Collection entries
* * * * *
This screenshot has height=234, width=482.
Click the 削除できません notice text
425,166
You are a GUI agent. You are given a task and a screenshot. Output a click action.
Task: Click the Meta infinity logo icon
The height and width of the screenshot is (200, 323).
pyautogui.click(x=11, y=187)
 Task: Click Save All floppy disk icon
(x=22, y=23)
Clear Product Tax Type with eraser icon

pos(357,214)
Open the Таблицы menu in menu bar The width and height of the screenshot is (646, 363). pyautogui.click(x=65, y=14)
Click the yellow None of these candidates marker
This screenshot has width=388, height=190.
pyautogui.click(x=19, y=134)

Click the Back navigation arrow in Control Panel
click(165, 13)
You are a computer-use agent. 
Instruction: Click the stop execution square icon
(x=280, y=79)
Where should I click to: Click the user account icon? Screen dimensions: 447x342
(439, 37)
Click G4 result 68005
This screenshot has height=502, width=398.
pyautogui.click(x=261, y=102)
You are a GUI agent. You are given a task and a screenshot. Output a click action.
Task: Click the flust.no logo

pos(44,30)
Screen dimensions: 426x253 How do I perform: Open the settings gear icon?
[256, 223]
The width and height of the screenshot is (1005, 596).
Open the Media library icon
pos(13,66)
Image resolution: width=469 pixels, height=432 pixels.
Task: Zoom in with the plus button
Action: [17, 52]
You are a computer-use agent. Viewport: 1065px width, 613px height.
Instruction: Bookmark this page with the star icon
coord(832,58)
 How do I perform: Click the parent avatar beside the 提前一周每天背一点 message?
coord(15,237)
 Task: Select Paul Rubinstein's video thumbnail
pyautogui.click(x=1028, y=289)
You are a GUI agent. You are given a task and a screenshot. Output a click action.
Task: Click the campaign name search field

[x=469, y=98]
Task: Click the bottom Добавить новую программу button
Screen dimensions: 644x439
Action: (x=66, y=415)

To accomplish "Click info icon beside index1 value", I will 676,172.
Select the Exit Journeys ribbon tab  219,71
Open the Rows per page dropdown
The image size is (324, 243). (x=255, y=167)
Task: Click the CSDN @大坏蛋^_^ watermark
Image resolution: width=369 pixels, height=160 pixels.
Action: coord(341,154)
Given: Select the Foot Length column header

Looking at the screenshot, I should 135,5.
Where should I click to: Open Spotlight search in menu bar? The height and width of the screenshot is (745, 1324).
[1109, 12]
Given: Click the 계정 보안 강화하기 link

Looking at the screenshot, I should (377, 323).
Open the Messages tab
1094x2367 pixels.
* * * * *
Word for word, every record must be given again.

This screenshot has height=234, width=482.
Click the 削除できません notice text
425,166
You are a GUI agent. You are given a task and a screenshot. Output a click action.
Task: Click the Meta infinity logo icon
The height and width of the screenshot is (200, 323).
pyautogui.click(x=11, y=187)
 Task: Click Save All floppy disk icon
(x=22, y=23)
Clear Product Tax Type with eraser icon

pos(357,214)
Open the Таблицы menu in menu bar The width and height of the screenshot is (646, 363). pyautogui.click(x=65, y=14)
Click the yellow None of these candidates marker
This screenshot has width=388, height=190.
pyautogui.click(x=19, y=134)

Click the Back navigation arrow in Control Panel
click(165, 13)
You are a computer-use agent. 
Instruction: Click the stop execution square icon
(x=280, y=79)
Where should I click to: Click the user account icon? Screen dimensions: 447x342
(439, 37)
Click G4 result 68005
This screenshot has height=502, width=398.
pyautogui.click(x=261, y=102)
You are a GUI agent. You are given a task and a screenshot. Output a click action.
Task: Click the flust.no logo

pos(44,30)
Screen dimensions: 426x253 How do I perform: Open the settings gear icon?
[256, 223]
The width and height of the screenshot is (1005, 596).
Open the Media library icon
pos(13,66)
Image resolution: width=469 pixels, height=432 pixels.
Task: Zoom in with the plus button
Action: [17, 52]
You are a computer-use agent. Viewport: 1065px width, 613px height.
Instruction: Bookmark this page with the star icon
coord(832,58)
 How do I perform: Click the parent avatar beside the 提前一周每天背一点 message?
coord(15,237)
 Task: Select Paul Rubinstein's video thumbnail
pyautogui.click(x=1028, y=289)
You are a GUI agent. You are given a task and a screenshot. Output a click action.
Task: Click the campaign name search field

[x=469, y=98]
Task: Click the bottom Добавить новую программу button
Screen dimensions: 644x439
Action: (x=66, y=415)

To accomplish "Click info icon beside index1 value", I will 676,172.
Select the Exit Journeys ribbon tab  219,71
Open the Rows per page dropdown
The image size is (324, 243). (x=255, y=167)
Task: Click the CSDN @大坏蛋^_^ watermark
Image resolution: width=369 pixels, height=160 pixels.
Action: coord(341,154)
Given: Select the Foot Length column header

Looking at the screenshot, I should 135,5.
Where should I click to: Open Spotlight search in menu bar? The height and width of the screenshot is (745, 1324).
[1109, 12]
Given: Click the 계정 보안 강화하기 link

Looking at the screenshot, I should (377, 323).
Open the Messages tab
1094x2367 pixels.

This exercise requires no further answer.